According to a study, the drinking water supply in the greater Berlin area and along the Spree is threatened with major bottlenecks. In the dry summer months, the river could locally carry up to 75 percent less water if far less groundwater is pumped into the river when lignite mining in Lusatia ends. This shows a study published on Monday by the Federal Environment Agency.
Authorities chief Dirk Messner warned: “In the worst scenario, water could become severely scarce in Berlin and Brandenburg if resolute countermeasures are not taken. The states of Brandenburg, Berlin and Saxony are facing corresponding challenges.”
The background to the problem is that the water discharge in the Spree was artificially increased for more than a century due to mining in Lusatia: groundwater was pumped out for coal mining and discharged there. A good half of the water that the river carries near Cottbus today comes from pumped groundwater. In hot summers, the proportion increases to 75 percent.
The study now proposes, among other things, upgrading dams and water reservoirs and expanding existing lakes as water reservoirs. The federal states should also explore together how water from other regions can be pumped into the Spree through new pipe systems in a way that is as nature-friendly as possible.
It was also said that households, industry and agriculture should also save more water. According to the UBA, one option would also be to continue pumping the groundwater out of the opencast mines for the time being and to direct it into the Spree after it has been cleaned.

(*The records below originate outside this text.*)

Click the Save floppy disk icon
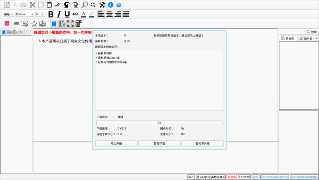Viewport: 319px width, 180px height. (x=7, y=5)
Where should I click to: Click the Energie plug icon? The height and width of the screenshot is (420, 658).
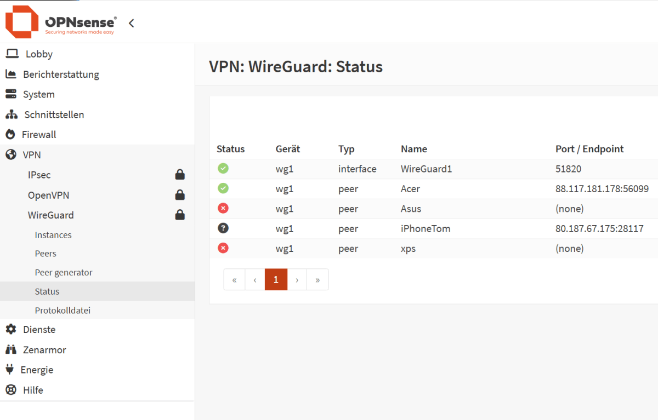[x=12, y=370]
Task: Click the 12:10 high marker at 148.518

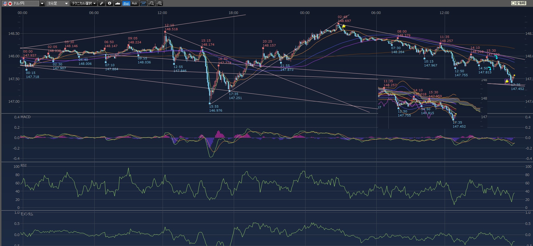Action: coord(165,32)
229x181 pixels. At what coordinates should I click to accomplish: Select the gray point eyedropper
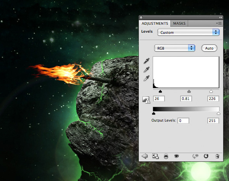(146, 69)
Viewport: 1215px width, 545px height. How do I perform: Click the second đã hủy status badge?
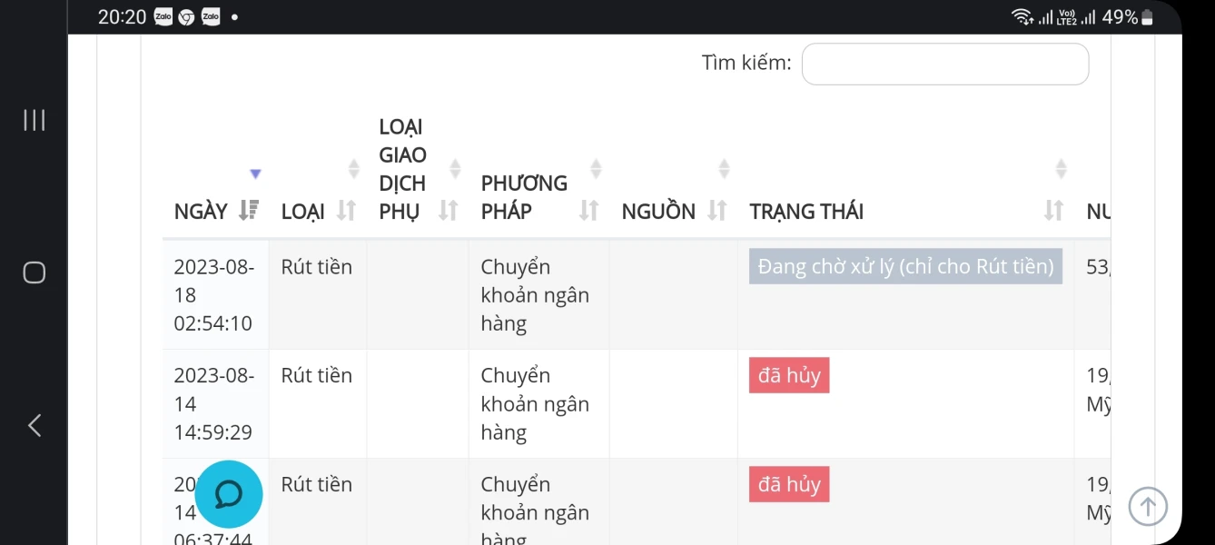tap(789, 485)
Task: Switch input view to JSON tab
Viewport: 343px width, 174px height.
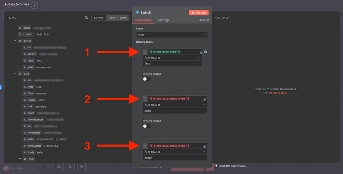Action: [123, 18]

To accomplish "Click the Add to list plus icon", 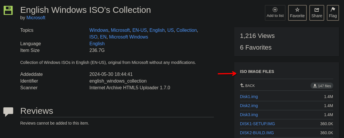I will tap(275, 10).
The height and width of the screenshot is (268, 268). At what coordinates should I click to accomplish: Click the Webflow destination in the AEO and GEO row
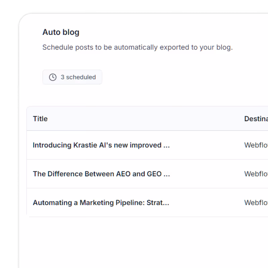click(x=256, y=174)
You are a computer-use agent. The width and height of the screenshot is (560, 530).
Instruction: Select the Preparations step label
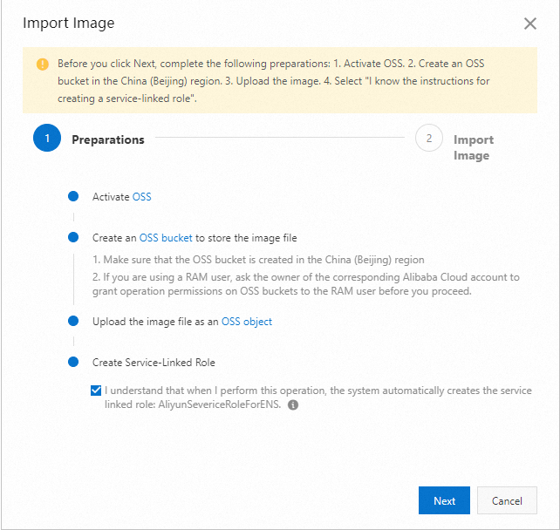pyautogui.click(x=108, y=139)
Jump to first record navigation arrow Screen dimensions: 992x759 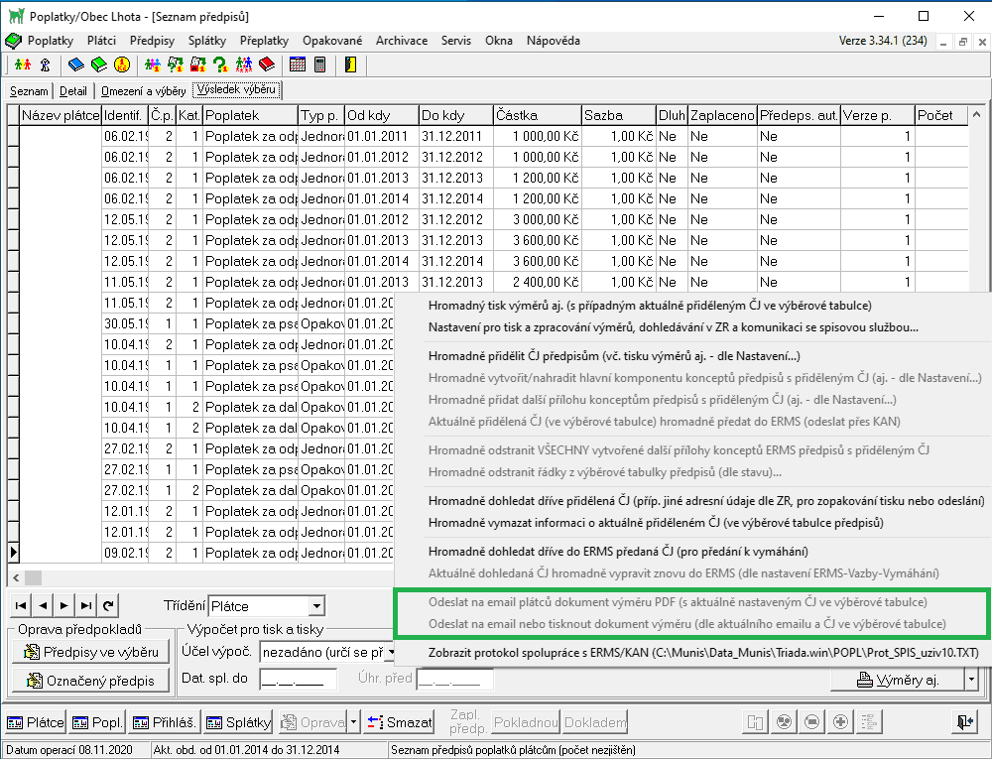[x=20, y=605]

Messner said the impending water shortage was no reason to abandon the coal phase-out: “Climate change is the biggest problem we are dealing with. It is already creating droughts and extreme weather. Coal mining has been harmful to the environment for decades. “
The Green League environmental network called for the obligations of the opencast mine operator LEAG to not be ignored. “The company has to bear a proportion of the costs that is fair to the user, otherwise the state threatens to give the fossil fuel corporations billions again,” explained René Schuster, the association’s lignite expert.

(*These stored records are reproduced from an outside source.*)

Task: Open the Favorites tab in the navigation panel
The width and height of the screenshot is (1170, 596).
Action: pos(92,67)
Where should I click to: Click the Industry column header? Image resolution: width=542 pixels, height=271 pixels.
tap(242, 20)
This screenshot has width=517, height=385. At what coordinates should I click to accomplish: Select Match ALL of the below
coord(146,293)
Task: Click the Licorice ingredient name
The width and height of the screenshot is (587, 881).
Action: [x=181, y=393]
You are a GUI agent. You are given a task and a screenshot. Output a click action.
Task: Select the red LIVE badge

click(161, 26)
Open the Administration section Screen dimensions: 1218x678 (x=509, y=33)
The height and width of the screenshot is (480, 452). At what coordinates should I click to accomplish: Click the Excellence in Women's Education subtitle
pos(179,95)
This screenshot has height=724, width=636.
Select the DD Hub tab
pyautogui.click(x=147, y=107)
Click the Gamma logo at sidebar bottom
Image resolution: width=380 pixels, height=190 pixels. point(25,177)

According to the study, the lack of water affects, among other things, the supply of raw water for Berlin’s largest drinking water plant in Friedrichshagen. The dilution of the treated Berlin wastewater with Spree water – about 220 million cubic meters per year – is becoming increasingly problematic. At the same time, an additional six billion cubic meters of water will be needed in the coming decades to fill up the remaining opencast mines so that they do not become unstable.